Local Anesthesics Flashcards
Electrochemical gradients are maintained by
active transport (ATPase) and K+ leak channels (sets the negative membrane potential)
Depolarization causes
- opening of NaV channels, influx of cations and drive Vm to positive potentisl
- KV channels open and conduct current in opposite direction, repolarizing Vm back close to EK
What is the “m” gate and the “h” gate doing at a hyperpolarized resting membrane potential?
“m” gate is closed and the “h” gate is open
What is the “m” gate and the “h” gate doing at a depolarized membrane potential?
“m” gate opens and sodium rushes into the cell; “h” gate is still open
The two gates on the voltage-gated sodium channels
“m” gate (actual channel itself) and an “h” gate
What does the “h” gate do shortly after the sodium channel opens?
the “h” gate closes; the “m” gate remains open; closure of the “h” gate precludes the channel from conducting current - inactivated
Voltage-gated sodium channel inactivation occurs during which period?
occurs during the absolute refractory period
Structure of the voltage-gated sodium channel
tetrameric structure though a single polypeptide
Effects of Na+ channel block on the electrophysiology of a nerve cell
Na+ channel blockade will slow the upstroke rate and amplitude, sometimes to the point of abolishing the AP altogether; this slows or eliminates the conduction through nerve
Factors affecting pharmacological action
- Frequency of transmission
- Size/class of peripheral axons
- pH (acidic pH reduces efficacy of LA)
- Vascularity of target tissue
Size/class of peripheral axons related to anesthetics
small diameter axons are blocked better than large diameter axons; myelinated axons blocked better compared to unmyelinated fibers of same diameter because only a few nodes need to be blocked to halt transmission
pH of environment related to strength of anesthetics
less effective when injected into infected (acidic) tissue becasue less is non-ionized versus at physiological pH and non-ionized is the form that penetrates biological membranes
How does vascularity related to local anesthetics
greater blood flow results in faster/better absorption and higher blood concentration (an issue for toxicity)
Slow-firing nerves
lower frequency; drug completely dissociates between AP spikes, activity is preserved
Fast-firing nerves
high frequency; drug does not completely dissociate between spikes; block accumulates each spike; activity is suppressed
Hyperpolarized nerves
hyperpolarized Vm; drug completely dissociates between spikes; activity is preserved
Depolarized nerves
depolarized Vm prolongs drug interaction with channel; high percentage of channels are always blocked; activity is suppressed
Why does local anesthetic block small fibers better than large ones?
large ones have the ability to overcome blockade at low LA concentrations whereas small fibers do not
Why do you give alpha agonists with local anesthetics?
alpha adrenergic agonists are used with LA to locally constrict blood flow and prevent escape or large amounts of LA molecules into the circulation; this traps LA in the local area, increases its local concentration and can prolong its duration of action
Where should a mixture of alpha agonists and LA be avoided?
should be avoided in areas poorly vascularized due to risk of necrotic tissue damage
Why are LA often stored on the shelf at a low pH of 3 to 5 and why is bicarbonate often added immediately prior to injection of LA?

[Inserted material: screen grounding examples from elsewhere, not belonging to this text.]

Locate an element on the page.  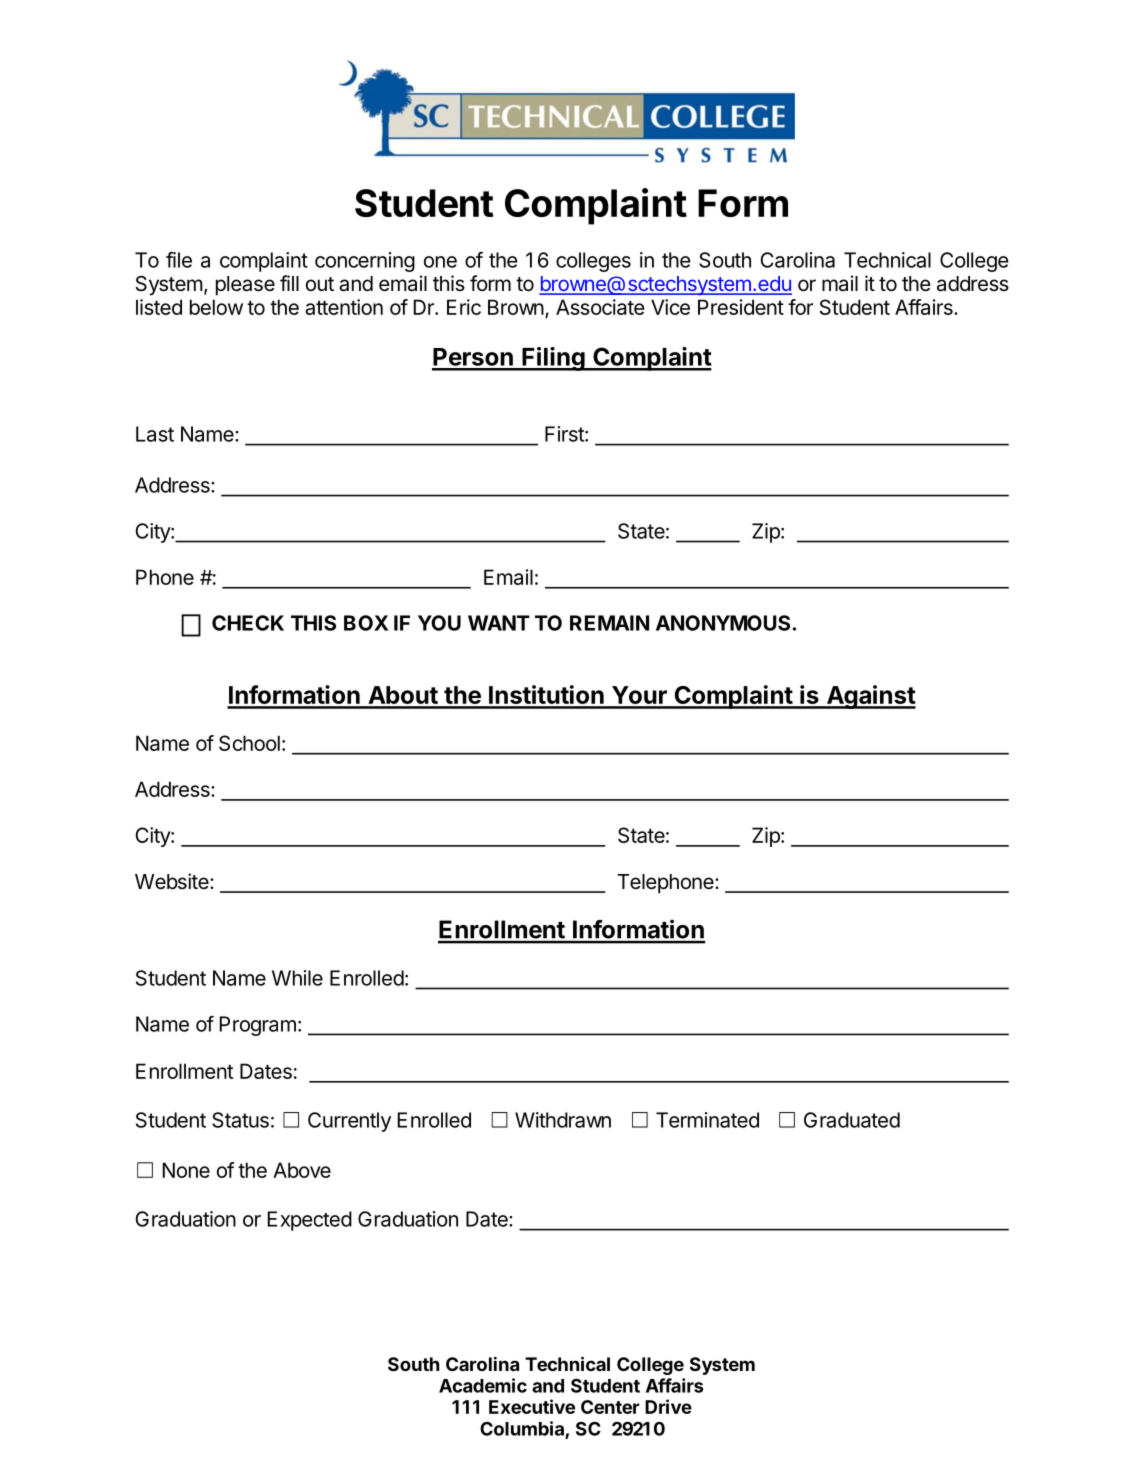
Withdrawn is located at coordinates (563, 1120).
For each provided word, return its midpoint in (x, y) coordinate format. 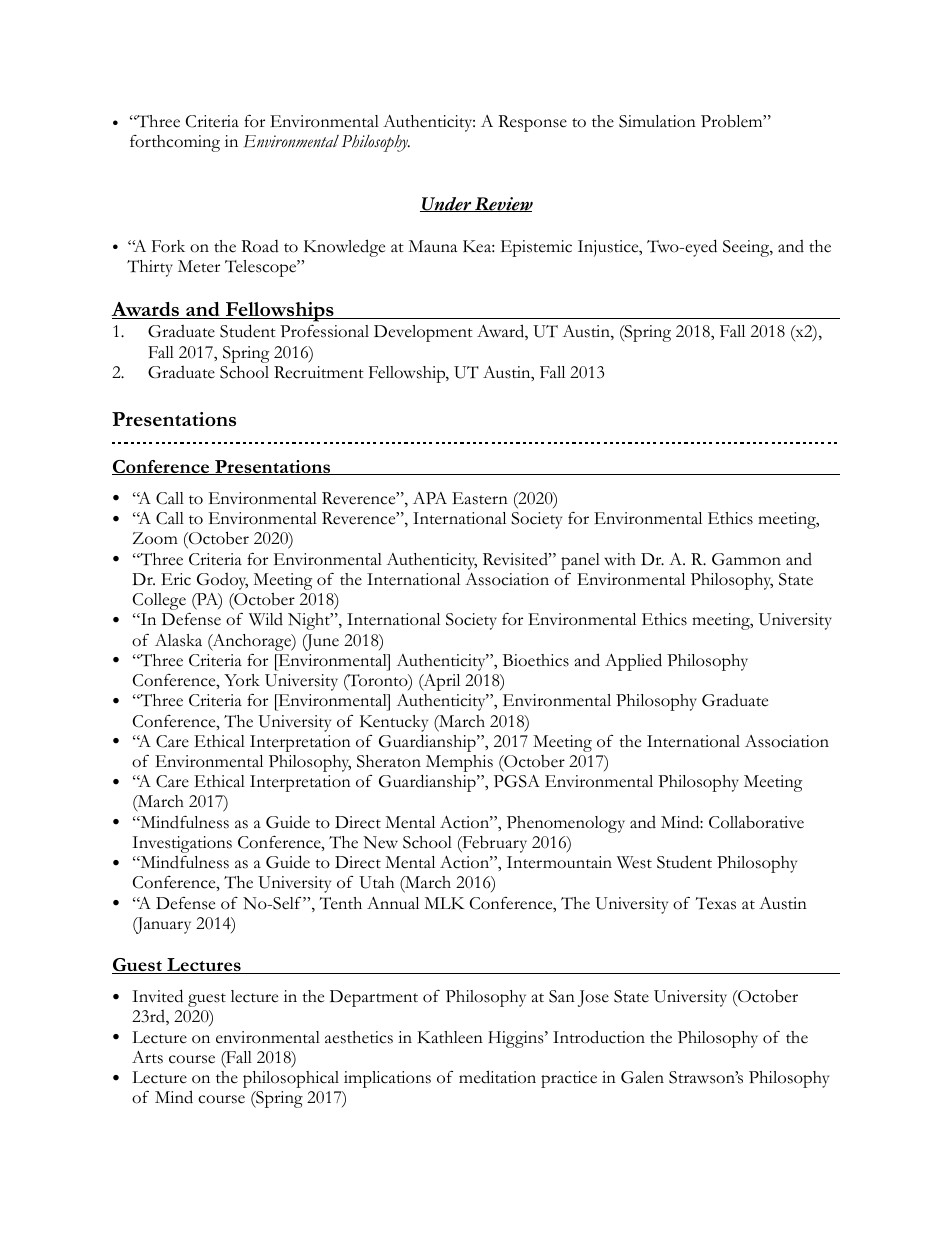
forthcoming (175, 143)
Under (447, 204)
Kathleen (450, 1037)
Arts (147, 1057)
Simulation (657, 121)
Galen (642, 1077)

done to raise the pH closer to 7 which reduces pain on injection caused by low pH, and can enhance the onset of the LA
Local anesthetic prototypes
- Cocaine
- Procaine
- Lidocaine
What must happen to LA in order for them to cross nerve sheaths into the nerve cell membrane itself
LA must become non-ionized (this occurs better for LA with a pKa closer to 7.4)
What form of LA blocks channels?
ionized form blocks channels
Amides
- Bupivacaine
- Etidocaine
- Levobupivacaine
- Lidocaine
- Mepivacaine
- Prilocaine
- Ropivacaine
Esters
- Benzocaine
- Chloroprocaine
- Cocaine
- Procaine
- Tetracaine
Properties of Amides
fast onset; med/long duration; slow half-life; hydrolysis by CYP system
Properties of Esters
variable onset; short to long duration; rapid half life; hydrolysis by esterases
Are amides or esters more likely to have a longer duration of action?
amides
Local anesthetic cardiovascular toxicity
arrhythmias; depresses cardiac AP (rate and force, QRS spread)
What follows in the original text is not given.